Passage for review START

Nelson Mandela returned to his childhood village ahead of his 93rd birthday Monday as South Africa and the world prepared to honour the most celebrated living statesman on the planet.
For the third year, at the request of his charitable foundation, July 18 will be observed as Mandela Day, recognised by the United Nations as a global call to volunteer for good causes for 67 minutes — representing each year of Mandela’s life in active politics.
“It is hard to sum up Mandela’s achievements and contribution to the country’s struggle for freedom,” said Shadrack Gutto, of the Centre for African Renaissance Studies at the University of South Africa.
“A leader of Mandela’s calibre serves as a symbol of humility and selflessness,” said Gutto.
The ailing former president arrived at his childhood village of Qunu in the Eastern Cape on Thursday in a military medical aircraft.
His trip was done discreetly, the public and journalists were kept away.

Passage for review END

### Task description
Transcribe word for word everything in the Mandela article from "The ailing former" down to "were kept away.". The rows that follow are separate material, unrelated to the Mandela article.

Given data START

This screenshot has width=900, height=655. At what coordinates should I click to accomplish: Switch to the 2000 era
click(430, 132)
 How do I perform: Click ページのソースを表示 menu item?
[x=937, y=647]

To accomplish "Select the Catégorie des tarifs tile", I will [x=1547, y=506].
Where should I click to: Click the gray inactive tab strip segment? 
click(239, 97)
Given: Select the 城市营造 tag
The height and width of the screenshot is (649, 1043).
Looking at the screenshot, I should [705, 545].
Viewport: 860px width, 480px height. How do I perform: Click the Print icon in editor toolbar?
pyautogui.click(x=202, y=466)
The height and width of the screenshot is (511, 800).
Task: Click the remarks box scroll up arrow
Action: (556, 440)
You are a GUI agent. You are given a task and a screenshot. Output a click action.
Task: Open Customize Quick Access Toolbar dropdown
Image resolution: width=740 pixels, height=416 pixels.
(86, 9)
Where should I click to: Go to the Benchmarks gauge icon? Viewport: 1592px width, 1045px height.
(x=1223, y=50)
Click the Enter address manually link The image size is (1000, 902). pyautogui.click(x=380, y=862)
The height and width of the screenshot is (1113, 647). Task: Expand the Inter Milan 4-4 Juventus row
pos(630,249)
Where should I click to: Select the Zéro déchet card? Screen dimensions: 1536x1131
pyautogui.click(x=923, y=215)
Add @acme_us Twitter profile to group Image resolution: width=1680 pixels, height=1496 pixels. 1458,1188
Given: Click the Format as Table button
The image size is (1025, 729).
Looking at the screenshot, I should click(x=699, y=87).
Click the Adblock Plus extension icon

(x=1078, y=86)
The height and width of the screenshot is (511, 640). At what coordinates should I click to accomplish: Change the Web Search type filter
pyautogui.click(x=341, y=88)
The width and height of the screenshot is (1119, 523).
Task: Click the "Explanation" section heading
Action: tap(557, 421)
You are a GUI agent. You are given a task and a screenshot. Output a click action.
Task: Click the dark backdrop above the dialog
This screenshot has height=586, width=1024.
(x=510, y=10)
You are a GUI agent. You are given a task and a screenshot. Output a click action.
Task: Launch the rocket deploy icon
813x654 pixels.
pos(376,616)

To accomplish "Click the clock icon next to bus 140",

Given data END

### Final answer
The ailing former president arrived at his childhood village of Qunu in the Eastern Cape on Thursday in a military medical aircraft.
His trip was done discreetly, the public and journalists were kept away.